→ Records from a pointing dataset
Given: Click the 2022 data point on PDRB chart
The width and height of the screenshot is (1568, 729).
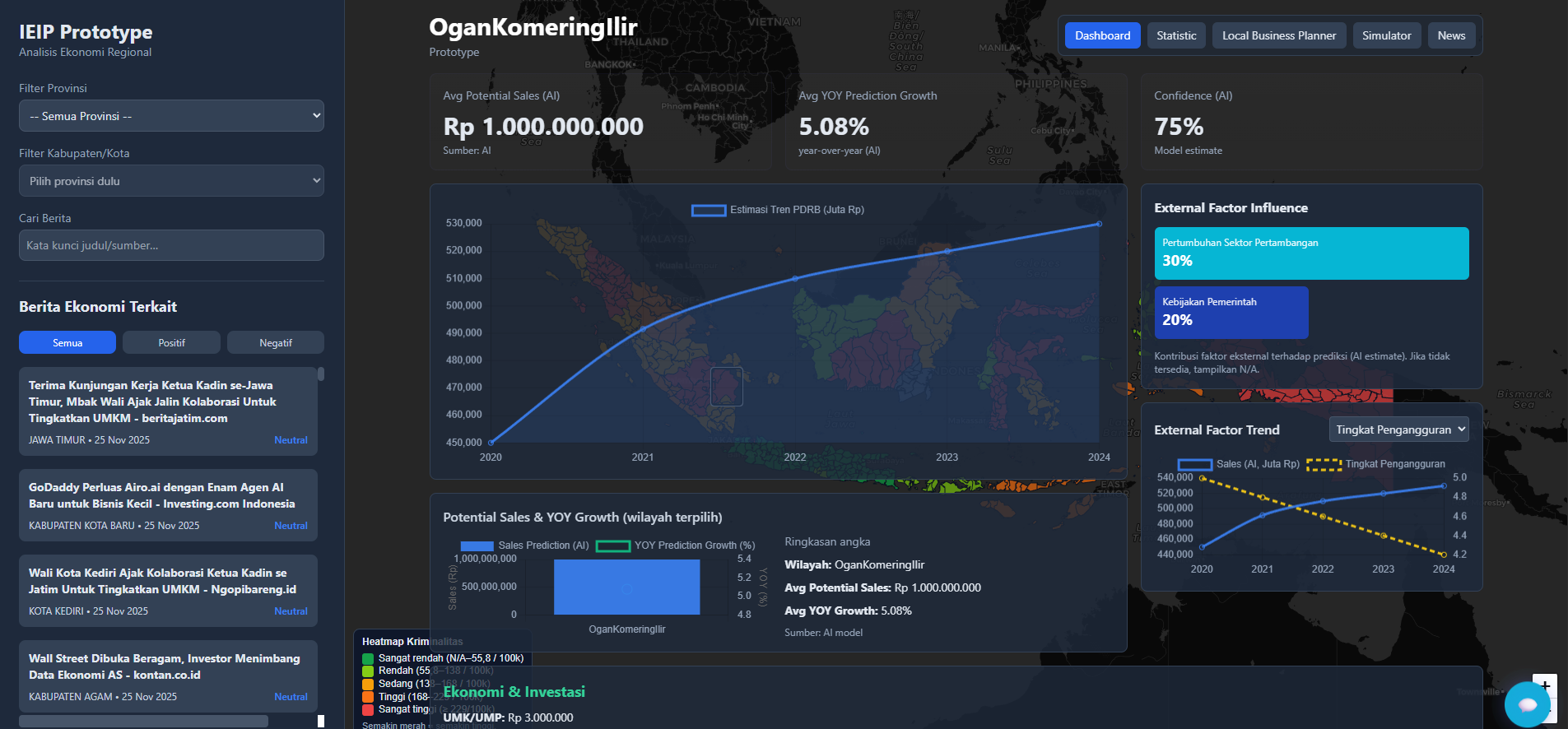Looking at the screenshot, I should click(x=795, y=279).
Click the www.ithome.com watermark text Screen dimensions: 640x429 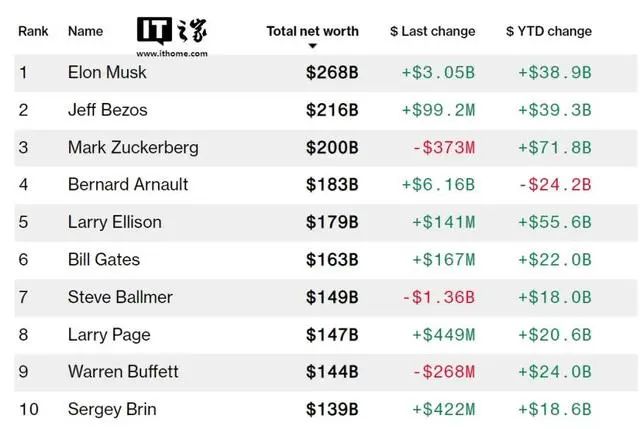click(172, 53)
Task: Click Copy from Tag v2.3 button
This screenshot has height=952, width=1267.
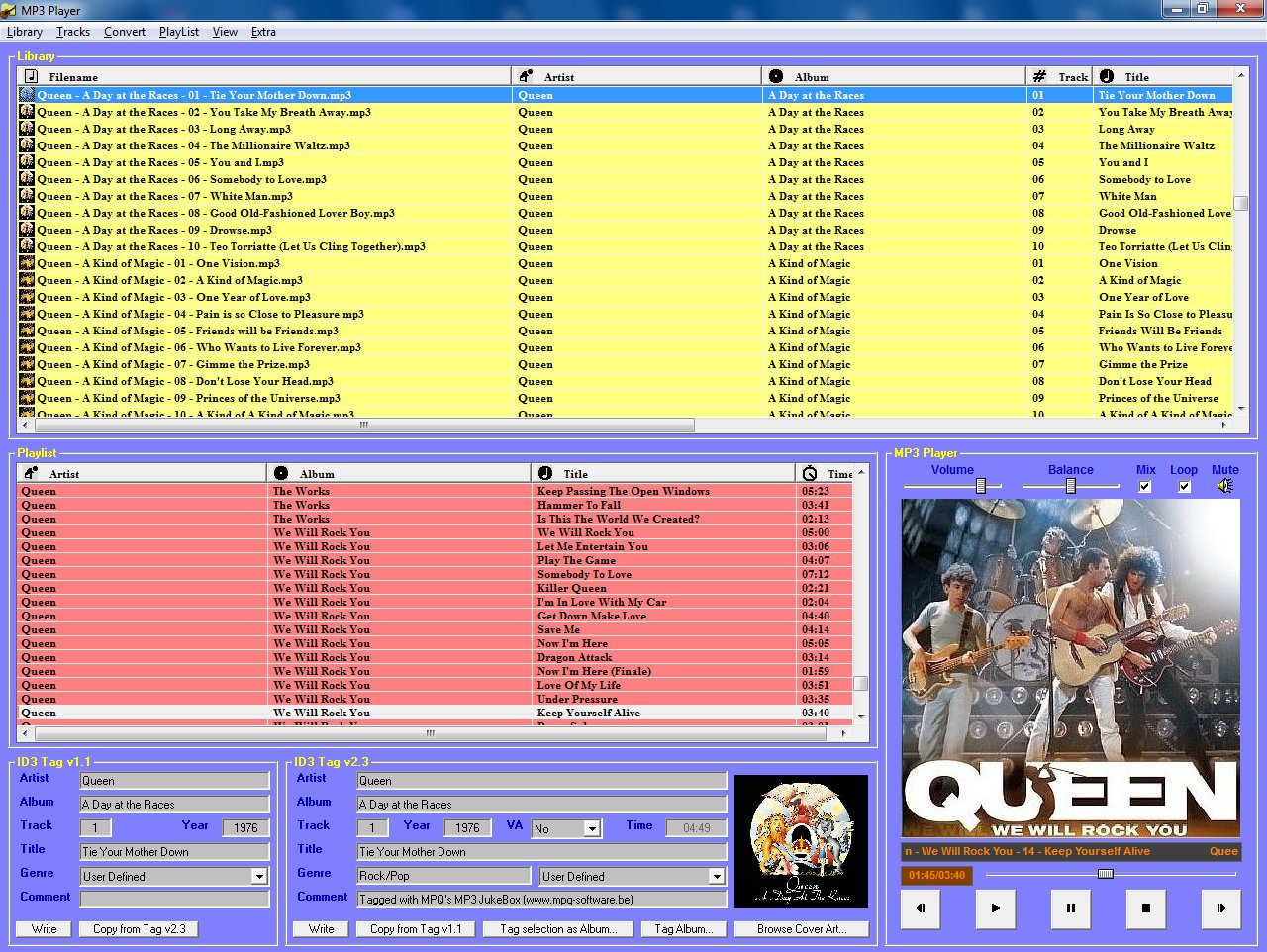Action: [x=139, y=928]
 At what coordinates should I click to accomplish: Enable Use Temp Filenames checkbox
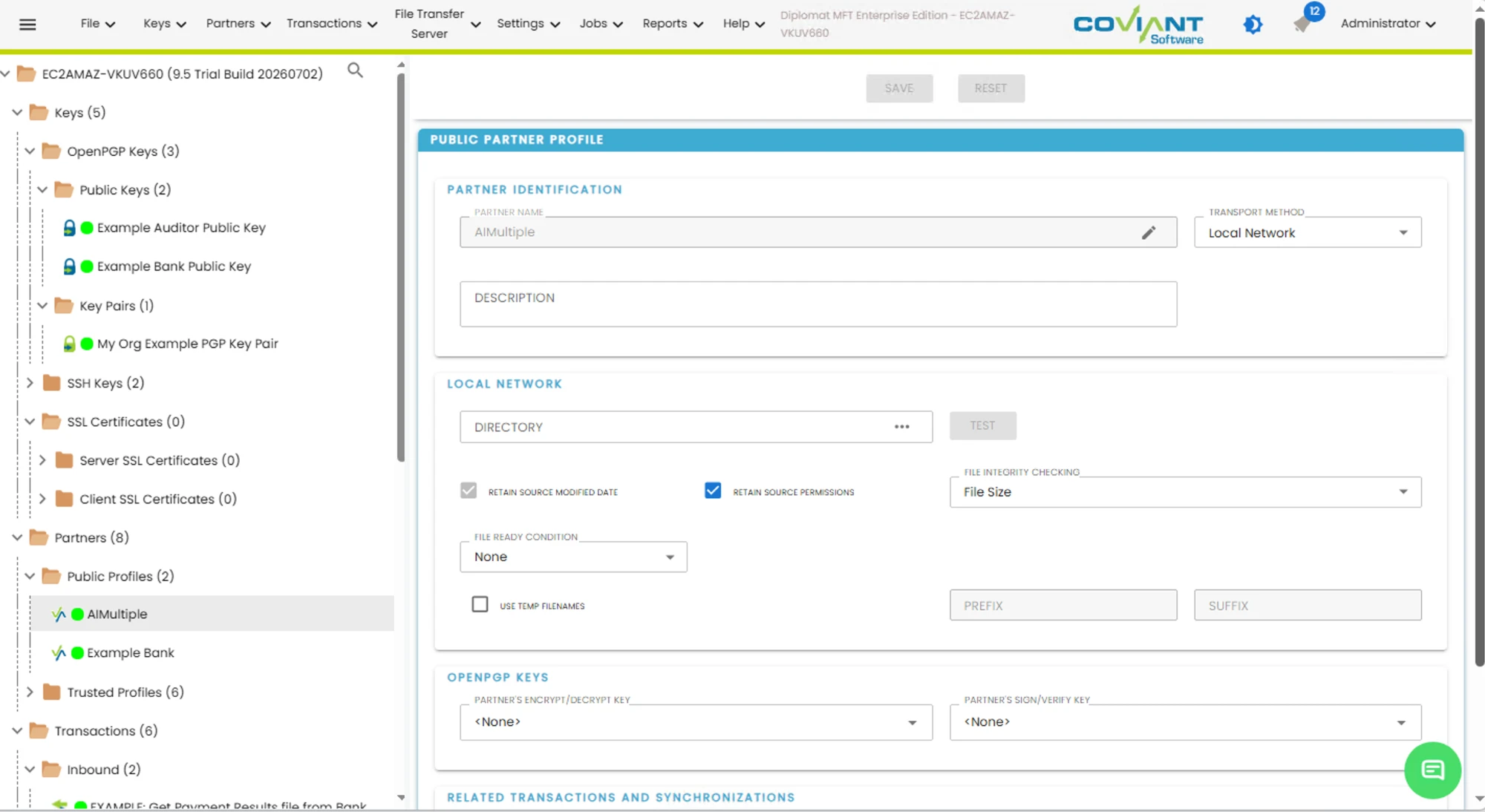[480, 604]
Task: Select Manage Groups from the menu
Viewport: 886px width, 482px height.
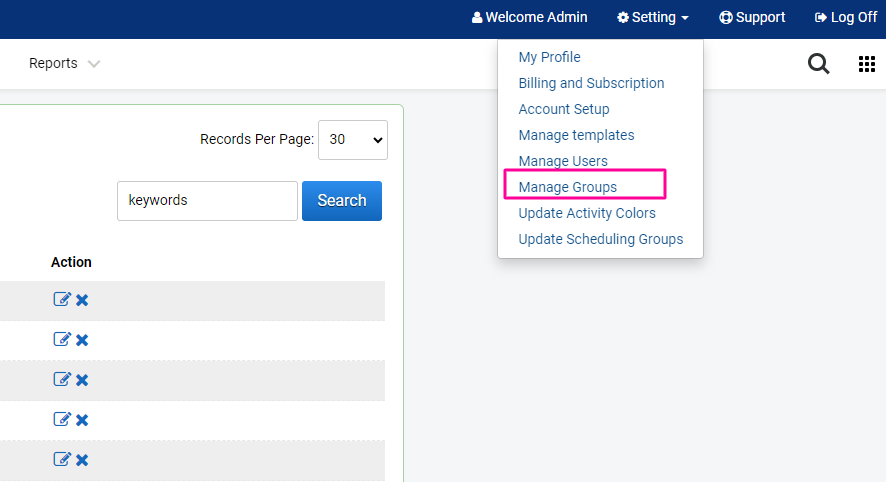Action: pyautogui.click(x=567, y=187)
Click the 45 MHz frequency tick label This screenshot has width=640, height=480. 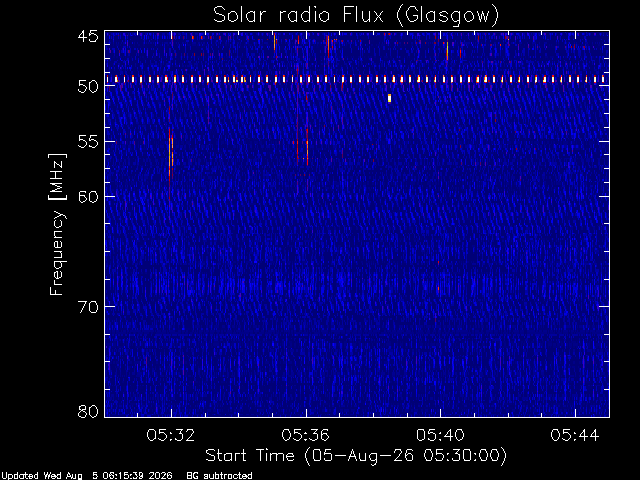pos(88,36)
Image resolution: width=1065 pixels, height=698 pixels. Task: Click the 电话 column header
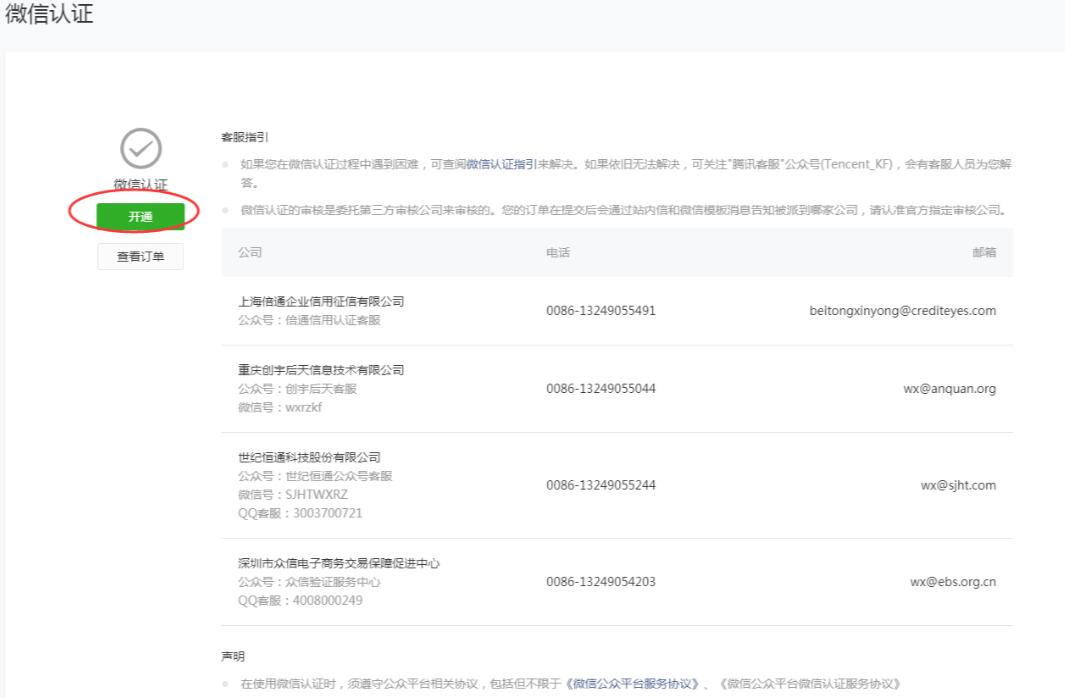[557, 253]
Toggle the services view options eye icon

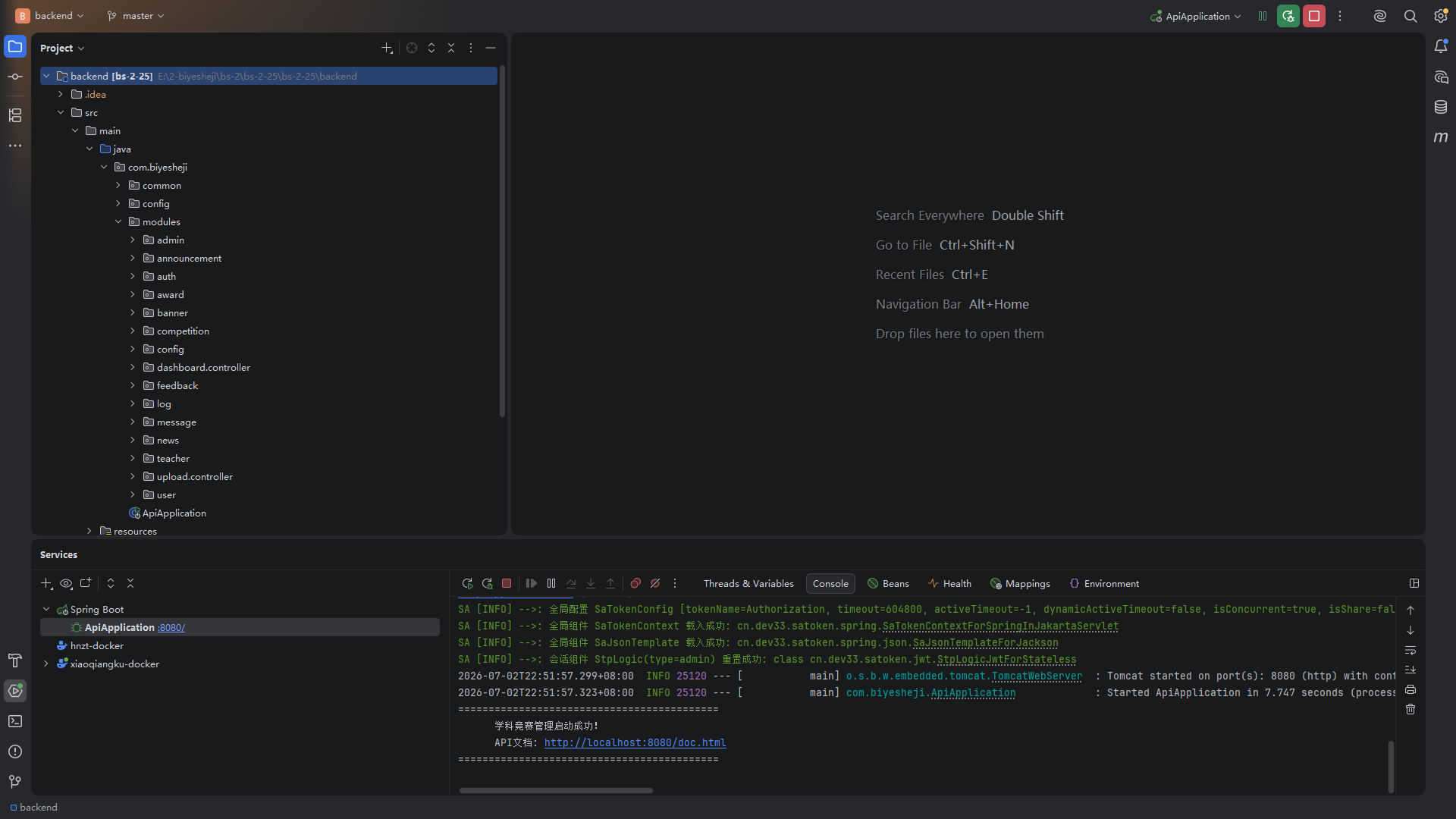point(66,583)
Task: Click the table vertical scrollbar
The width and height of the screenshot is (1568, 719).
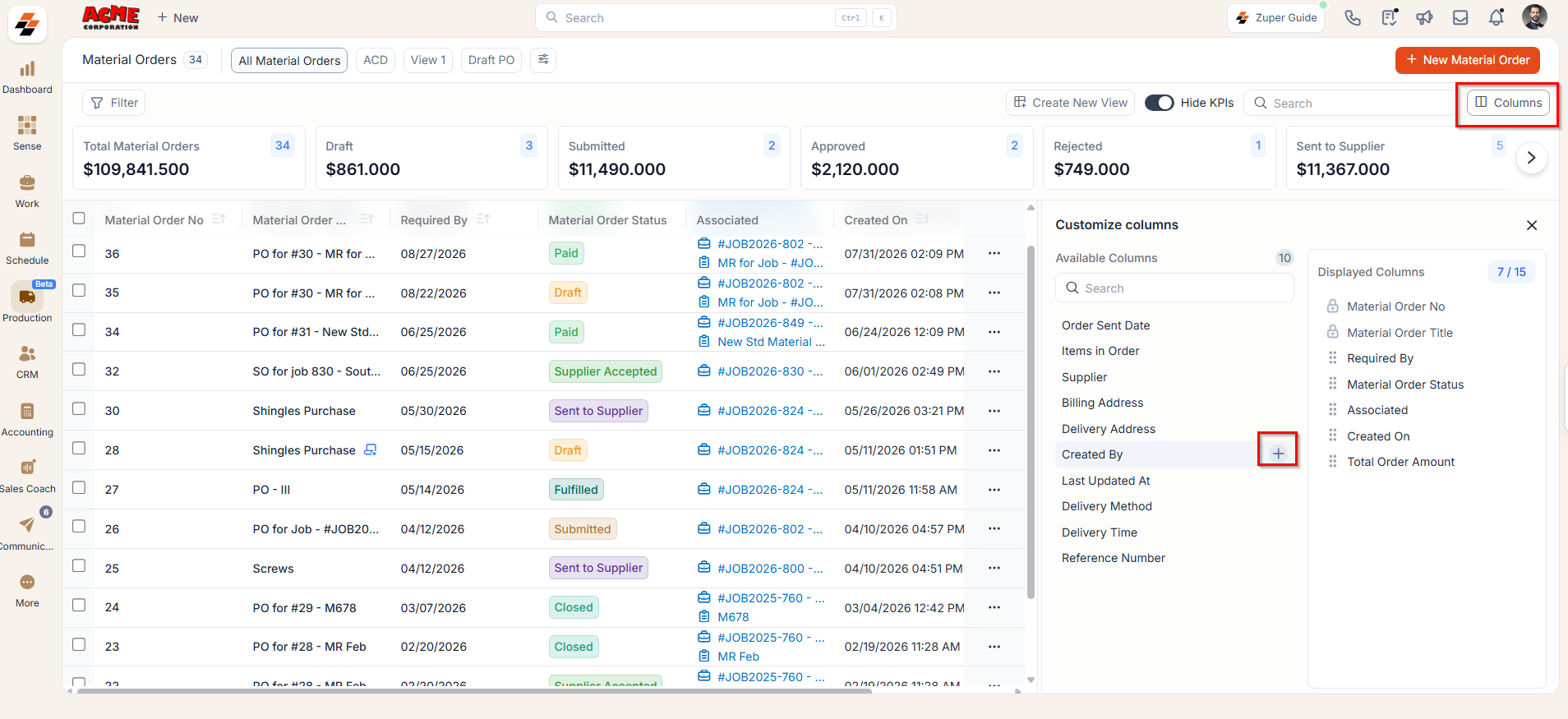Action: (x=1031, y=422)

→ Set problem
Copy the lines of the listing word for word, from the line with "Image resolution: width=1065" through the end of the listing, and leave out the pictures.

→ Final answer
Image resolution: width=1065 pixels, height=698 pixels. Task: Click the 电话 column header
[557, 253]
Toggle the services view options eye icon

point(66,583)
Task: Click the table vertical scrollbar
The width and height of the screenshot is (1568, 719).
Action: (x=1031, y=422)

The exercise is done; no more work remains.